We all slip up at work from time to time, but luckily our workplace mishaps rarely cost tends of thousands of pounds like the mistake made by two NASA astronauts earlier this month.
The moment they made the blunder was captured on a livestream, and you can watch it below:
They were carrying out the fiddly task of reconfiguring the ethernet cable and replacing the trundle bearing assembly when they lost sight of the bag.
Despite going back, the two NASA astronauts couldn't find it.
And their mistake was rather costly, with the contents of the bag being worth $100,000 (£79,225).
Now, the tool bag has been spotted by both amateur astronomers and other astronauts as it orbits the Earth at a speed of 17,000 mph, five minutes ahead of the ISS.
The highly reflective bag is reported to have a visual magnitude of around 6, which makes it just slightly dimmer that Uranus, the seventh planet from the sun.

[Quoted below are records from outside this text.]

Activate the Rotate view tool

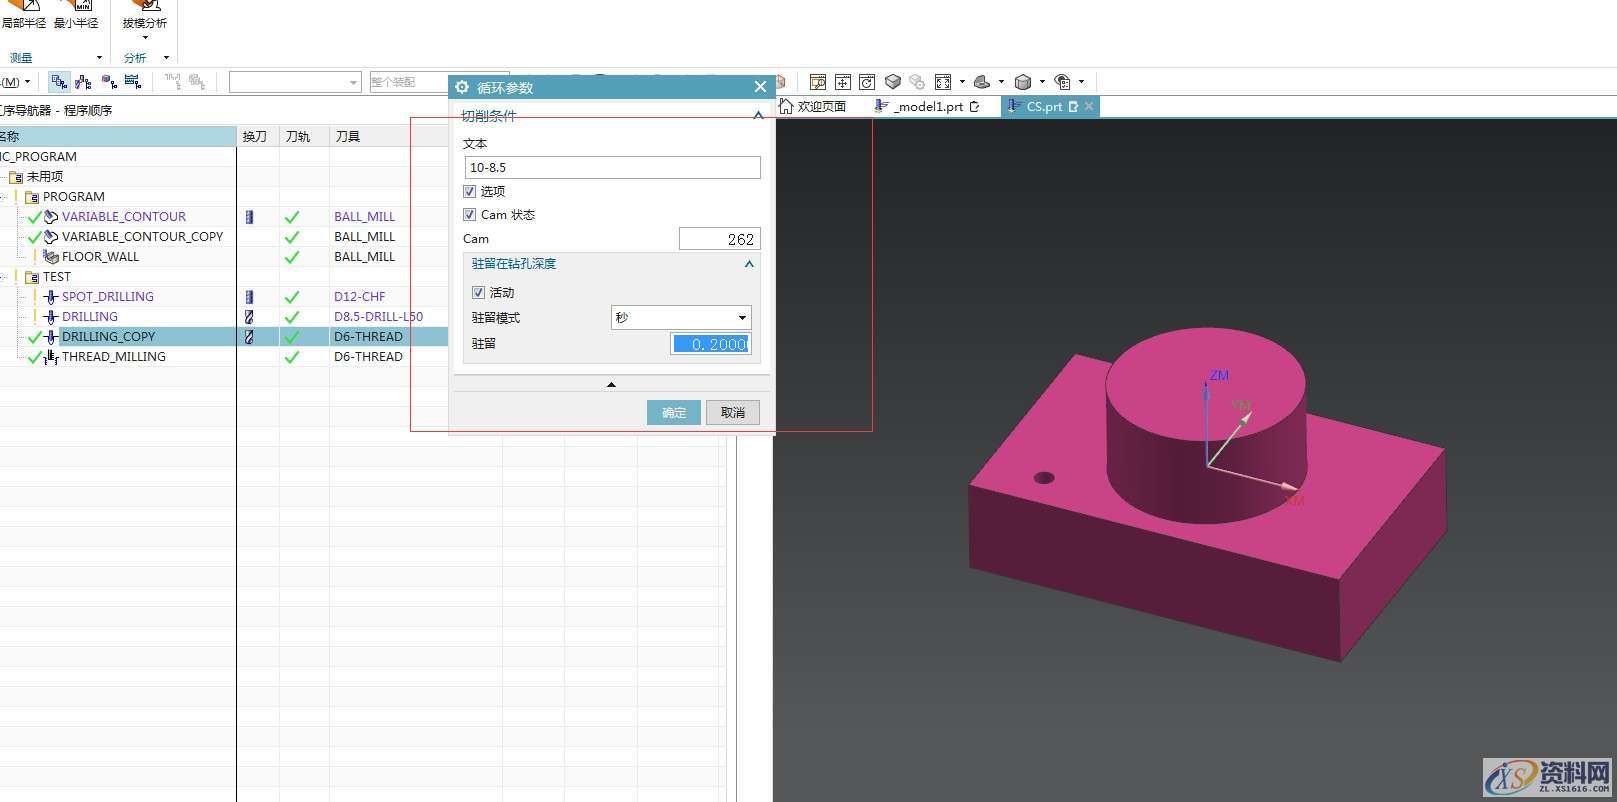867,82
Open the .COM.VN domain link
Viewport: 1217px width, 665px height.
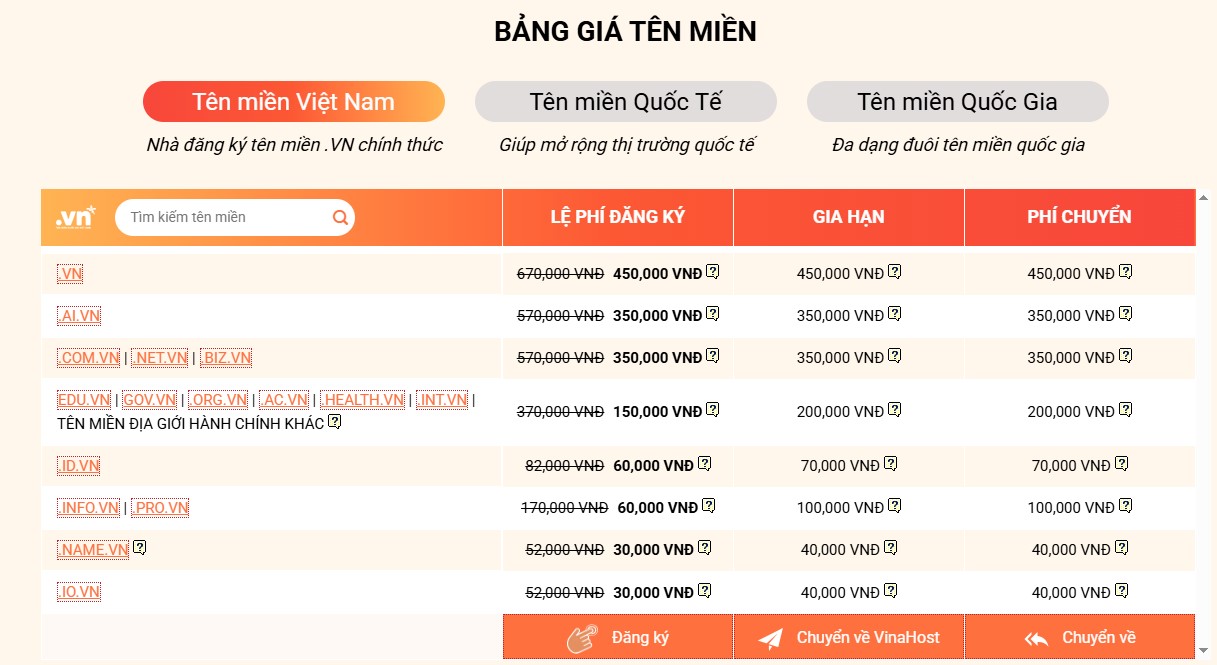click(89, 357)
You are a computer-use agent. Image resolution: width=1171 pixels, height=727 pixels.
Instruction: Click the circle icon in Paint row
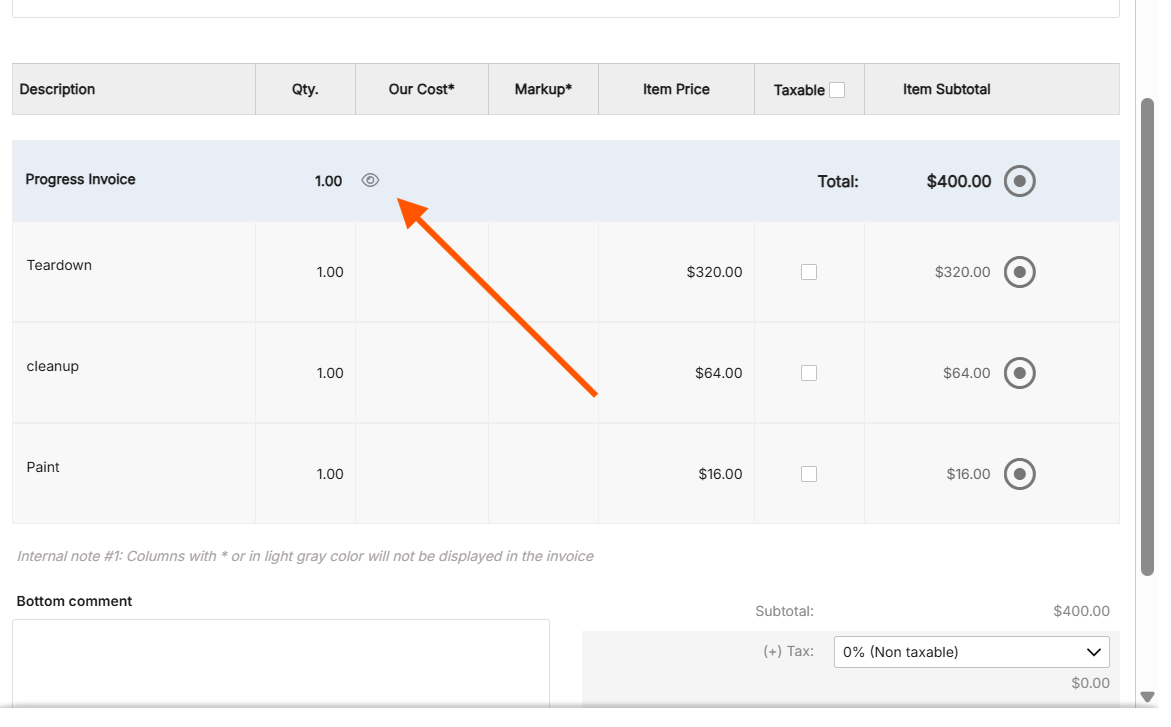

As a result, the bag — officially known as a crew lock bag — should be able to be picked up by binoculars or a telescope.
To see it for yourself, first find out when you can spot the ISS from where you live (NASA has an app for that) and the bag should be floating around two to five minutes ahead of the station.

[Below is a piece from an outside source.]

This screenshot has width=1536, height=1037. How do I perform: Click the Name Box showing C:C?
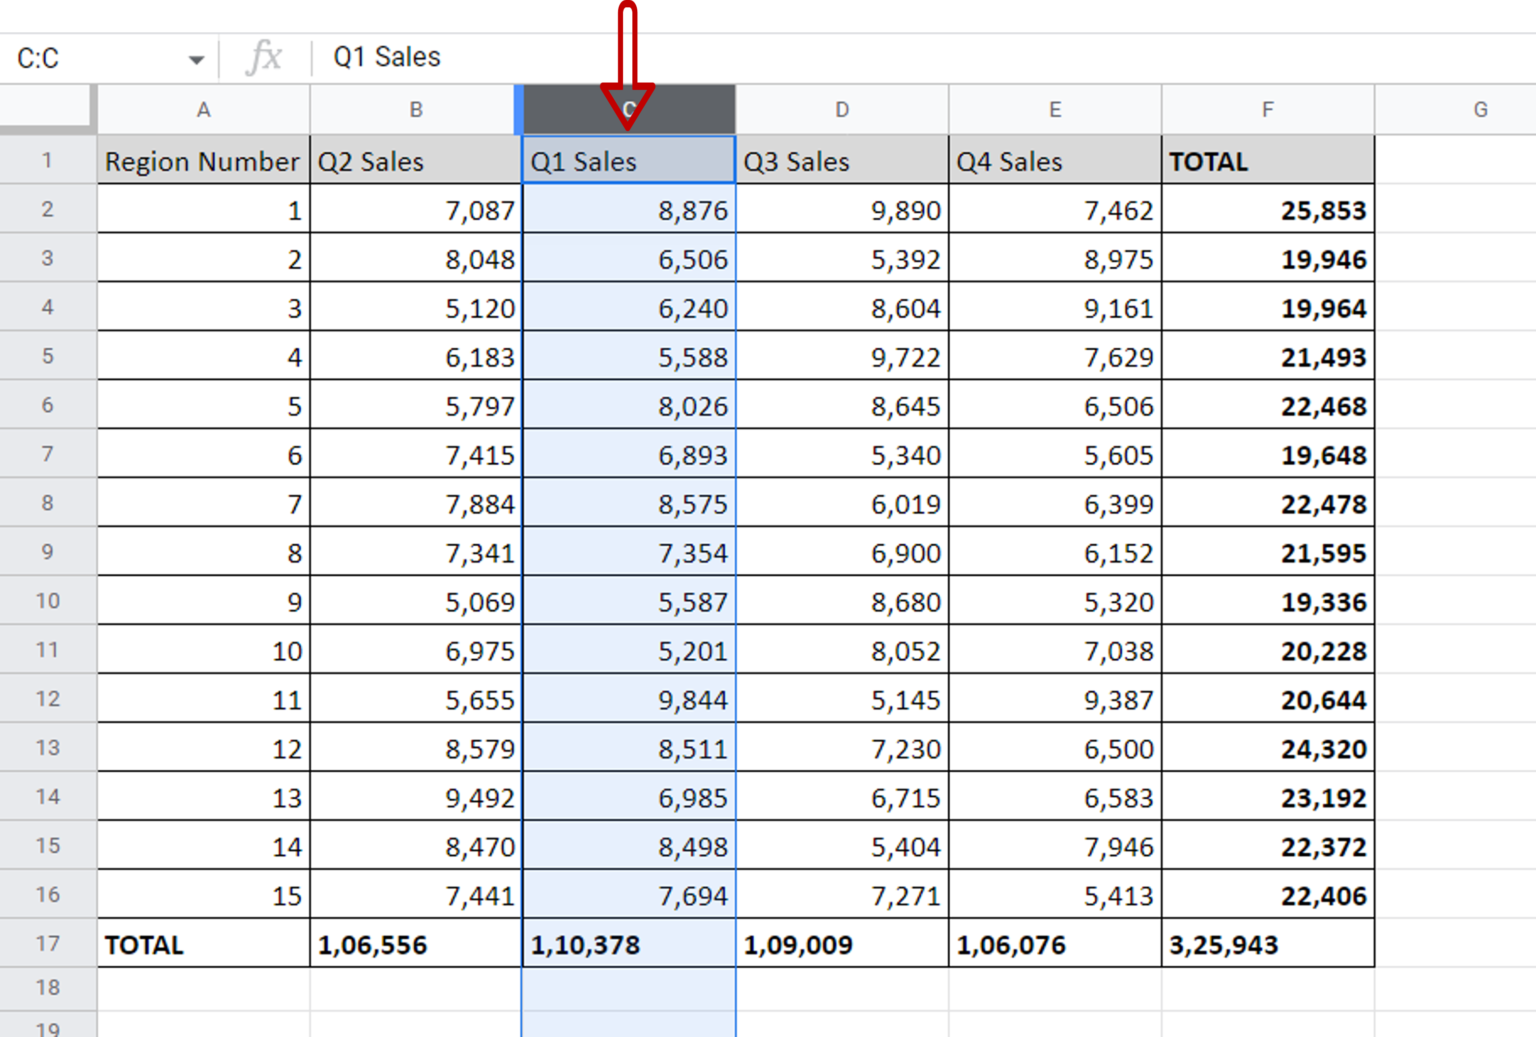90,59
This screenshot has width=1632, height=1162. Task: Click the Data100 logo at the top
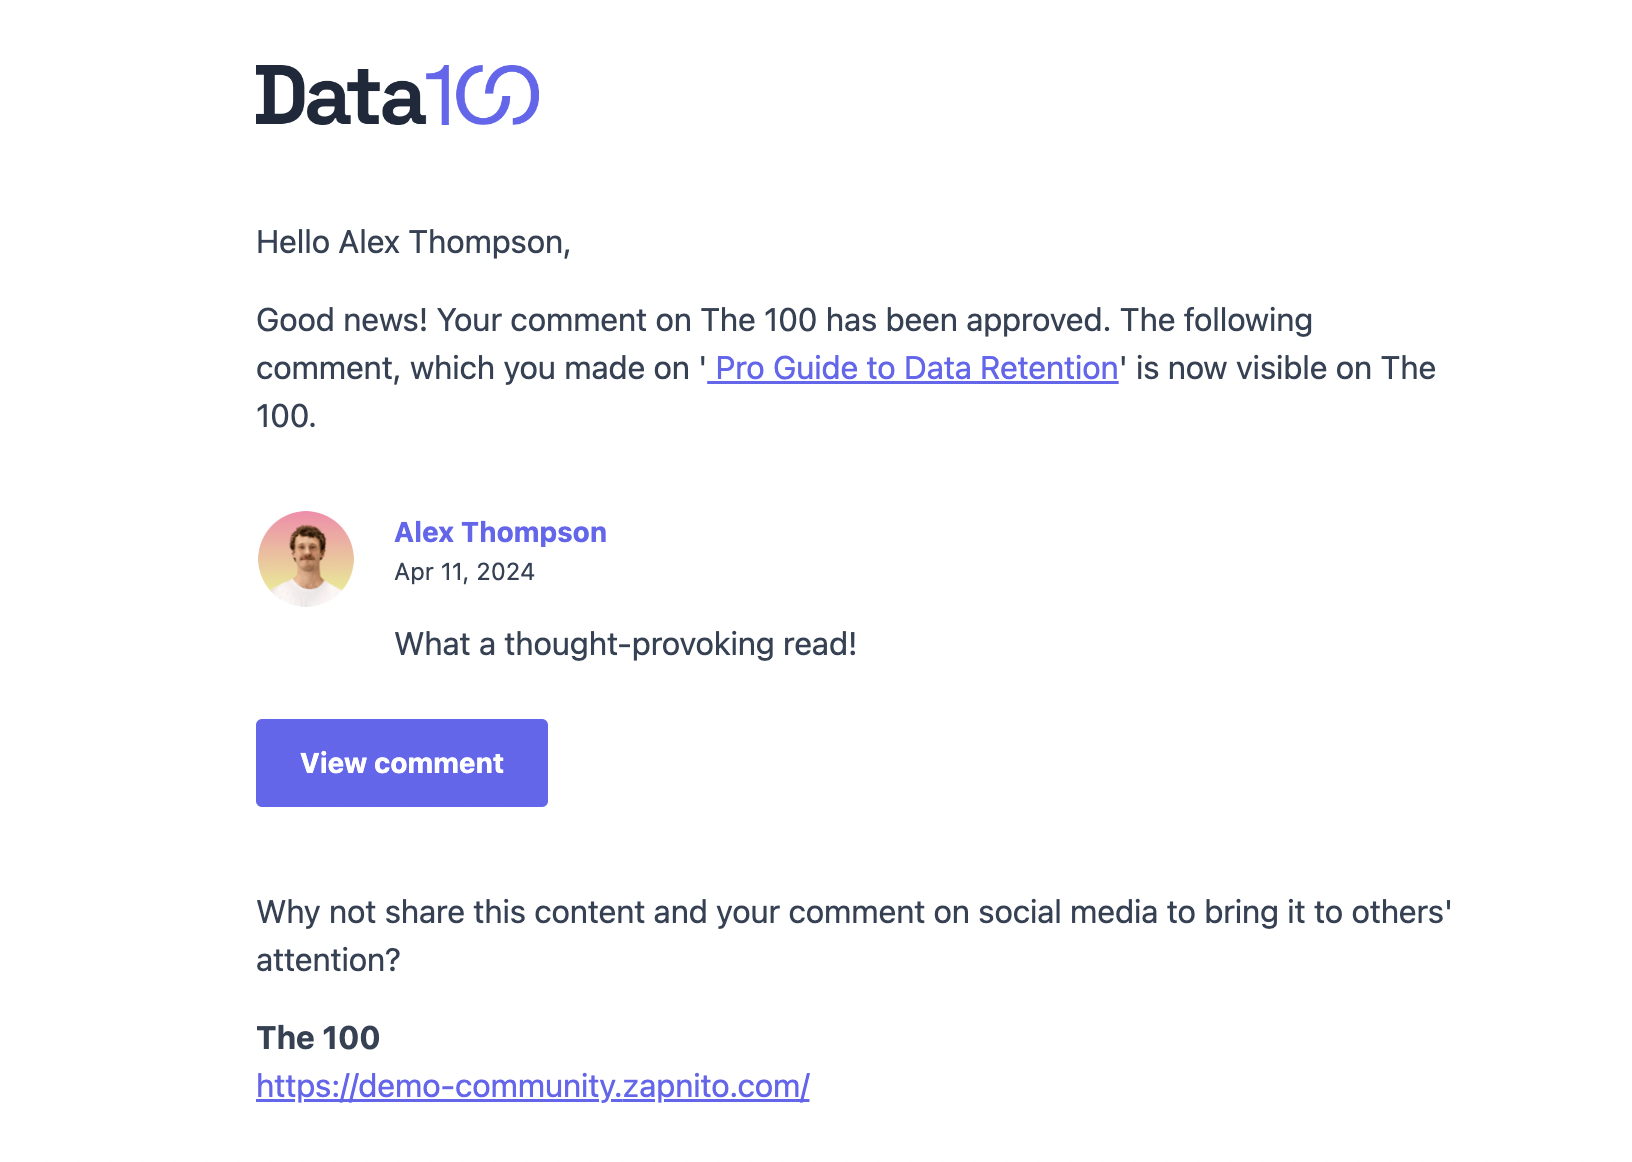pos(397,96)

As it descends rapidly, the bag is likely to disintegrate when it reaches an altitude of around 70 miles over Earth.
The tool bag, which has since been given the ID number 58229/1998-067WC, joins a whole host of space junk orbiting the Earth, including pieces of shuttles and smashed-up satellites.

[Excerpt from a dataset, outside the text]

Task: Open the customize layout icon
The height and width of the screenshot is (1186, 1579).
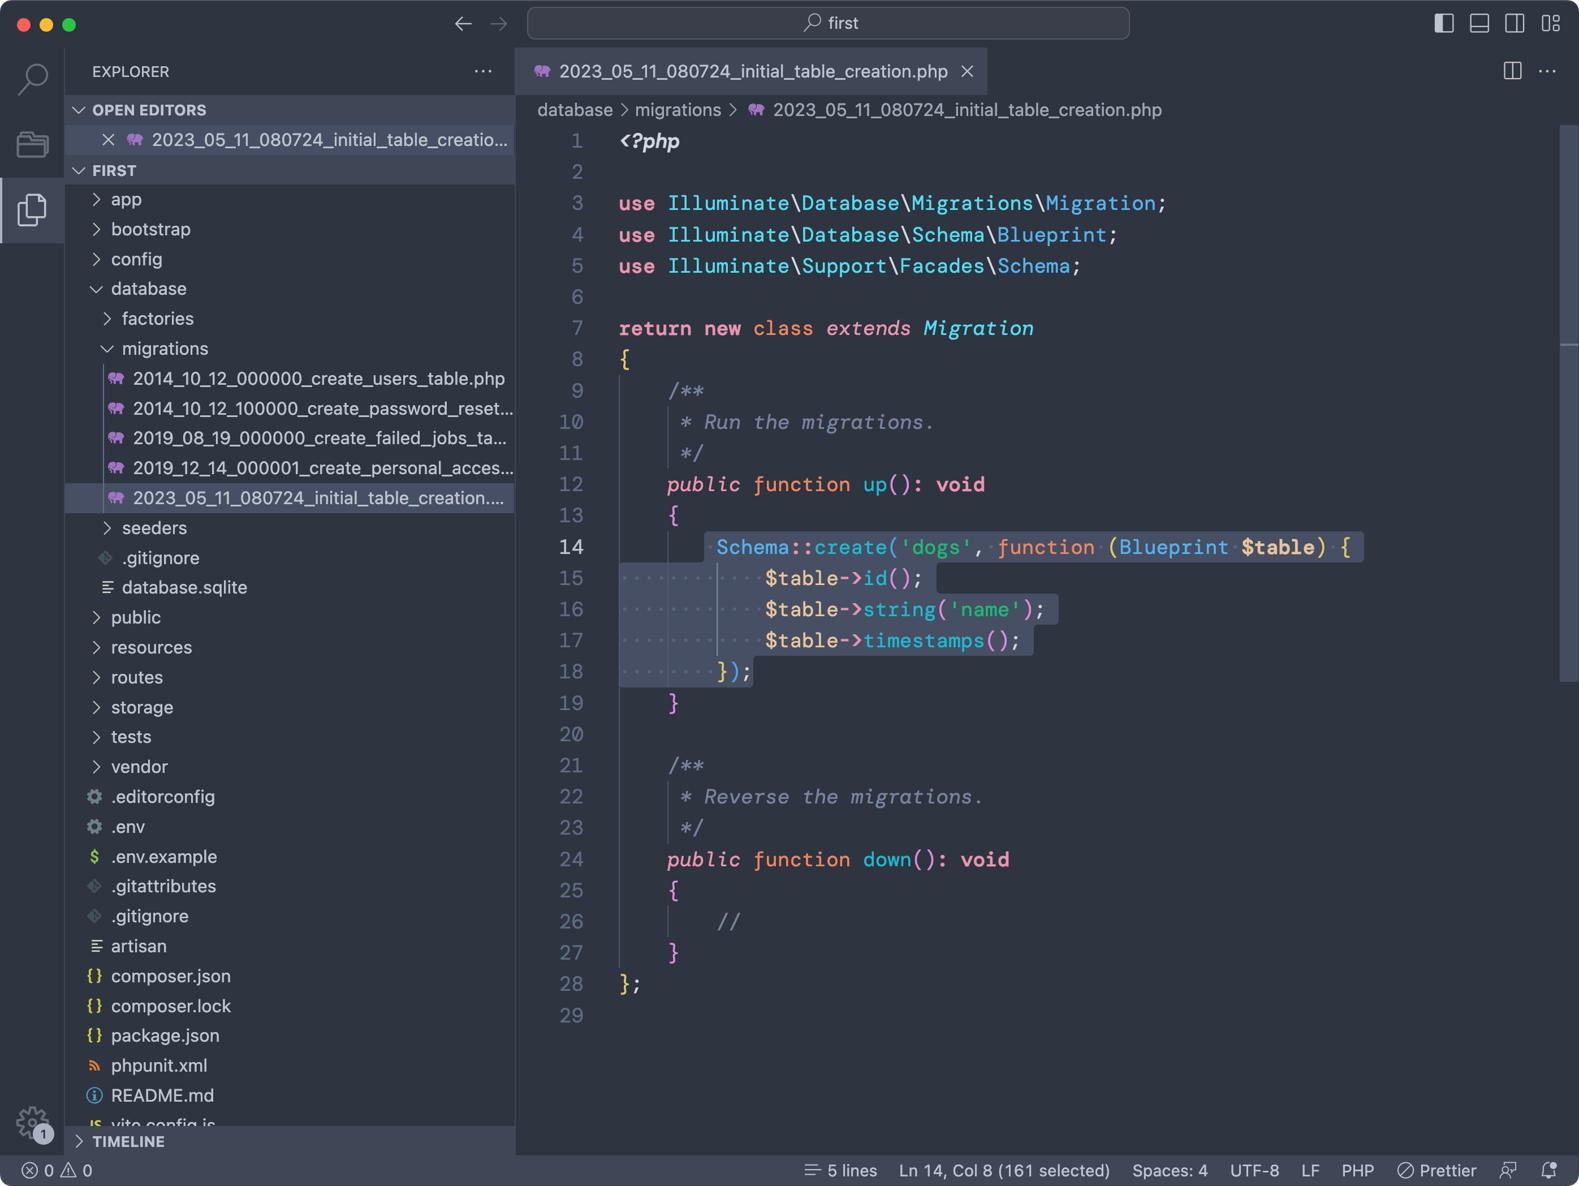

Funnily enough, this isn't the first time an astronaut has lost a bag in space.
In 2008, astronaut Heidemarie Stefanyshyn-Piper mislaid hers while repairing a jammed gear on one of the solar panels of the space shuttle Endeavour.
In the months that followed, amateur astronomers held ‘tool-watching parties’ to keep up with the bag as it circled Earth.
Other items lost to the cosmos include a spare glove in 1965 and a camera in 2007.
As for the weirdest object to get lost in space? That honour goes to a spatula that was dropped by late NASA astronaut Piers Sellers during the space shuttle Discovery's flight STS-121 in 2006.